演奏会感想の部屋

 

 
 なにわコラリアーズ第12回演奏会感想





       それらはすべてここに ある と




                   (立原道造 「夢みたものは……」 より)




 なにわコラリアーズ第12回演奏会は
私が今まで3回聴いていた「いずみホール」ではなく、
西宮にある「兵庫県立芸術文化センター大ホール」にて
2006年5月6日(土)18時に行われた。
 17時半の開場時間に少し遅れて入ったら
1、2階席は既にほぼ満席で3階席へ。
 この階もすぐ埋まり、最終的には2001人収容のホールに
約1700人が入ったそう。

 会場は木の質感が上品で
落ち着いた雰囲気とさりげない豪華さが共存している。
 音響面でも、3階席から聴いてもステージとの距離を感じさせず。
 レセプショニストの応対も大変素晴らしい。
 使用料の面など色々難しい部分はあるだろうが、
今後は是非この会場でやって欲しい!

 70人を少し越える人数のなにわコラリアーズ。

 第1ステージはVeljo Tormis作曲による2曲。
 「Maarjamaa Ballaad」(マリアの国のバラード)
昨年の全国大会でも演奏された、
十字軍北欧遠征とソ連によるエストニア侵略という
遠い過去と最近の事実に対する抵抗詩をテキストにした
激しい曲調の作品。

 今回の演奏でなにわコラリアーズが優れていると感じたのは
今までは「知的にコントロール」し過ぎに感じていた
フォルテやクレッシェンドなどの昂ぶる表現が、
聴く側の生理に合って来ているように感じたこと。
 その為、以前は若干作り物めいていた
激しい表現やクライマックスが心に添う。

 そして不協和音、協和音、
それぞれの和音の、表現としての目標に対し
歌い手の理解が深まっているのではないか、ということ。
 単純に“音が合っている”ではなく、
テナーの激しく怒りのこもった音に対し、
他パートの安らかな和音…というように
コントラストが鮮やか、そして音に込めた表情が細やか。

 コンクールで既に歌っているためか、さすがの完成度。

 続く2曲目は
 「Helletused」(幼き日の想い出)

 ソプラノの高嶋優羽さんを取り囲むように広がり。
 その高嶋さんの歌唱は
序盤こそ調子が出なかったようだが、
中ほどから伸びやかに。

 「Helletused」という言葉は、
トルミスの故郷エストニアにて
牧童が羊の番をする際、
牧草地の中でお互いに連絡を取り合う
歌詞の無い旋律の意味だそう。

 それらの旋律をモチーフにしたこの曲は
合唱がソプラノの伴奏になり、
あるいはその歌をリフレインし、
・・・幻想的な、古き良き想い出を懐かしむような、
叙情的な旋律が胸に染みる佳品。

 特にフォルテの持続の後、一瞬の休止、
そして後の重唱、それをつなぐ大合唱の美しさは
特に記憶に残っています。

 曲中唯一の歌詞は
 「夢見るように想い出す、あの幼い日の頃・・・」という詩句。
 
 「曲はトルミス自身の妹の思い出に捧げられている。
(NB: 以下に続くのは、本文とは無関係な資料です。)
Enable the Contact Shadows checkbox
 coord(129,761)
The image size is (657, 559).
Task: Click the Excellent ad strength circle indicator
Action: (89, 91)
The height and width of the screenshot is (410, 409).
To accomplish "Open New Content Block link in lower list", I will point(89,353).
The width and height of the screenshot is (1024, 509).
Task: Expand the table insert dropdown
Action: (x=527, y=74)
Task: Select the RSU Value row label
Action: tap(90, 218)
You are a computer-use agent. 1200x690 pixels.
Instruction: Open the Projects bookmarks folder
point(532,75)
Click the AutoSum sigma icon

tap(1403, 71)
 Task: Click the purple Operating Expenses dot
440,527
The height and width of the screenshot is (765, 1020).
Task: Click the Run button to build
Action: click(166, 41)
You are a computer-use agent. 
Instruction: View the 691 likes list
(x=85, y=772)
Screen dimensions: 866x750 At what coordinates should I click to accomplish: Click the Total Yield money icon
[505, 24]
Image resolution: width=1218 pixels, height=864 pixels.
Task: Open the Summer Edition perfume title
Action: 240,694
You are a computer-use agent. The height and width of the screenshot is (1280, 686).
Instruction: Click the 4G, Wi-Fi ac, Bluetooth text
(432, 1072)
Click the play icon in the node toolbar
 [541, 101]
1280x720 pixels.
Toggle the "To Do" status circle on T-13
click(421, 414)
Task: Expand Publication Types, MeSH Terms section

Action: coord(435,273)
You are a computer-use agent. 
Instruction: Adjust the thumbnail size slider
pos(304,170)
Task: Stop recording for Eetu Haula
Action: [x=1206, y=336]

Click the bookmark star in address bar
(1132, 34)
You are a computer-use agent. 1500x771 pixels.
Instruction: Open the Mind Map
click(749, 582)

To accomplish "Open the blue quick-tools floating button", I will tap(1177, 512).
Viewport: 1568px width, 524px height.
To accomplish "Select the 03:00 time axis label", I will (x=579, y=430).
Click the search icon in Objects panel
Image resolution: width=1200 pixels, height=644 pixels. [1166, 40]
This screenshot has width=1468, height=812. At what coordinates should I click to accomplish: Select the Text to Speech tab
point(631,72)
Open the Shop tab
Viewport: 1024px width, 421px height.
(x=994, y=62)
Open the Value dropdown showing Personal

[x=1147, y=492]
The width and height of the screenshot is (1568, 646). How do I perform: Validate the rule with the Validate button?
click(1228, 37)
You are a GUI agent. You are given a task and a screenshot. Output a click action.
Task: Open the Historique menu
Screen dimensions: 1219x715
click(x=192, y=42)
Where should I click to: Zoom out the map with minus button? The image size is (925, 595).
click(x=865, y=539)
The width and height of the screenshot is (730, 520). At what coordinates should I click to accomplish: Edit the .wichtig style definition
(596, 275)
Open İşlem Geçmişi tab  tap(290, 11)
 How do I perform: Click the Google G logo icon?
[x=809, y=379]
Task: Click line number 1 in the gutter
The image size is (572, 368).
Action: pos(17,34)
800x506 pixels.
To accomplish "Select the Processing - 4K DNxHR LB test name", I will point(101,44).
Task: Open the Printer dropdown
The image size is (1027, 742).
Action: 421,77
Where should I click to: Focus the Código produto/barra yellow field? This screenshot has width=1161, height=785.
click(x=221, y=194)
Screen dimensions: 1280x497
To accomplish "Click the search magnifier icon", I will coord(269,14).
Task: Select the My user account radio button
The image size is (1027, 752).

」
というプログラム最後の一文が、
演奏の余韻に重なりました。
 久しぶりに合唱作品でもう一度聴きたくなった曲と演奏。



 第2ステージは
 「松下耕〜日本の民謡コレクション」と題された
 「北海盆歌(北海道民謡)」
 「稗搗節(宮崎県民謡)」
 「津軽じょんがら節(青森県民謡)」
の松下耕先生編曲の3曲。
 傘屋さんという団員さんの司会で
遠隔地団員の紹介(関東から来ている団員の多さ!)や
最近の活動などを。

 このステージは残念ながら私は評価が低い。
 昨年の間宮芳生作曲、
「合唱のためのコンポジション3」の演奏でも思ったのだが
こういった民謡的な作品の持ち味、土臭さといったものを
なにコラは無視しているような気がするのだ。

 いや、おそらく大学グリー的に粗野に演奏すれば
私の言う「持ち味」に近くなるのだろう。
 そういった演奏を否定する立ち位置のなにコラが
今回のような演奏をするのは理解できる。
 しかし具体的には、リズムの掛け合い、積極性の足りなさ。
 (特にベース系がノれていない印象。
  これは第3ステージの
  「Dravidian Dirthyramb(インド民謡?)」という曲でも
  感じてしまった)
 第1ステージでは解消されたと思った抑制し過ぎなテンション。
  「稗搗節」では音程は正確だが、
和音の移り変わりに表現の細やかさが付いていかない。
 「この曲、そんなに『気持ち良くなさそうに』歌う曲?」と
首を捻りたくなる3曲目など。

 全体的に、今回は私が3階席で聴いたのもあるだろうが
ベース系がおとなしく、
おおむねテナー主体の軽めの響きになっていたような。

 あと些細なことなんですが元・道民として。
 「北海盆歌」出だしの「ハァ〜〜〜♪」には
アクセントって付かないんでしょうか?
(北海道から参加されているおふたり、いかがでしょう?)

 3曲通して、
海外の合唱団が日本の民謡をコブシ効かさず歌っているような。
 あるいは日本の合唱団だが、
ハーモニー付けただけのポップス合唱編曲を
“そのままガッショウ歌い”で歌っちゃう平凡な合唱団、
のような感想になってしまう。

 ・・・キツすぎますかね?
 もちろん2曲目のヴォカリーズの丁寧な美しさや
低声部旋律の歌い回しの良さなど、
この曲の、過去の演奏にはなかったであろう和音やリズムの
細やかな再現は感じられるのだけど、それらが
 「なにコラでこの曲を聴いて、良かった!」
 …という所まで至っていないのだ、残念ながら。

 おそらく伊東さん、なにコラの
この種の作品で目指す演奏の道の途中、なのでしょうきっと。